Just how relevant is the Township Residential Property Markets (TRPM) survey — released last week amid fanfare — to the mass of poor township residents?
The survey, funded by the Treasury, the Micro Finance Regulatory Council, USAid and the FinMark Trust, among others, found the secondary property market in townships was “dysfunctional”, with only 8% of houses subject to a secondary transaction over five years and only 26% of surveyed householders willing to sell.
It also found there was no “housing ladder”, where residents sell to improve their housing conditions, and little use of housing to raise money for income-generation.
It valued the housing assets of South Africa’s 2,28-million township households at R68,3-billion. Mobilised, this “dead capital” presents “a huge opportunity to fundamentally impact on broad-based economic empowerment”.
The report urges focused interventions to improve secondary markets, including the removal of procedural and legal impediments to formal title, access to credit — like the “risk-sharing” mechanisms under debate in the financial sector — and extending state subsidies to secondary transactions.

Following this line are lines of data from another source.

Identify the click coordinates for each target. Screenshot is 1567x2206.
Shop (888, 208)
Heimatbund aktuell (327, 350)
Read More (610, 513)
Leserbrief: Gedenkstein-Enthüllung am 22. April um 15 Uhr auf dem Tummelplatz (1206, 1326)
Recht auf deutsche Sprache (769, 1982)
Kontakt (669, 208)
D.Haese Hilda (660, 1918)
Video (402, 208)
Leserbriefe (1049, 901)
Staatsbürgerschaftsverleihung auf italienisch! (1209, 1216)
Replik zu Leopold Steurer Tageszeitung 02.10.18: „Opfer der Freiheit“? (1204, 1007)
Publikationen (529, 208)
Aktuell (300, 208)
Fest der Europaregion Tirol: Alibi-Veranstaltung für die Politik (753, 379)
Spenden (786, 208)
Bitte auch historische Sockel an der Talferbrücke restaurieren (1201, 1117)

A key recommendation is the repeal of the eight-year prohibition on the sale of subsidy houses under the Housing Act. The report also calls on the state to improve the urban environment and promote the concept of formal title through information campaigns.
It segments the market into informal settlements, subsidy housing, “old township” and private developments. The question is whether removing “legal, institutional and procedural constraints”, better information and more estate agents and conveyancers would make much difference to poor householders in the first three categories. Is their reluctance to sell not a rational response to circumstances?
With no other significant resources, why risk the roof over one’s head by borrowing against it? Doesn’t the mortgage instrument — vital to a secondary market and movement up the housing ladder — presuppose a steady job and predictable income stream? And how does one square individual title with the collective family ownership of many township properties?
TRPM spokesperson Kecia Rust conceded the project wrestled with the idea of a “big-bang impact”. However, the view was in a democratic society the opportunities available to the rich should also be available to the poor.
“Maybe you won’t mobilise all R70-billion, but some township residents would benefit,” Rust said.
There were “clear income issues” behind the fact that most movement was downwards or sideways, between subsidy housing and informal settlements, rather than upwards into the privately developed sub-market. But the eight-year ban on the sale of subsidy houses was a contributory factor, as they did not appreciate in value.
Prohibiting premature sales at well below the cost of construction “attacked the symptoms, not the problem”, Rust argued.
Public investment could play an important role in improving values “by targeting these areas as good addresses”. This would include encouraging and integrating industrial and commercial development and creating public spaces, such as parks.
On the problems posed by “collective” ownership, Rust agreed disputes over whose name should go on the title deed were among the reasons 53% of houses had not been transferred.
However, this was not an argument against a “facilitative” system for those who wanted and could use it. In addition, “collective” ownership could well become individual ownership in a generation or two.
Rust said there was a need for greater creativity in “how to position township housing within an asset- creation framework”.
Mortgages had been the standard tool worldwide. However, it had been suggested loans could be given on the basis of projected income from the house — either rental or business income — rather than the house itself.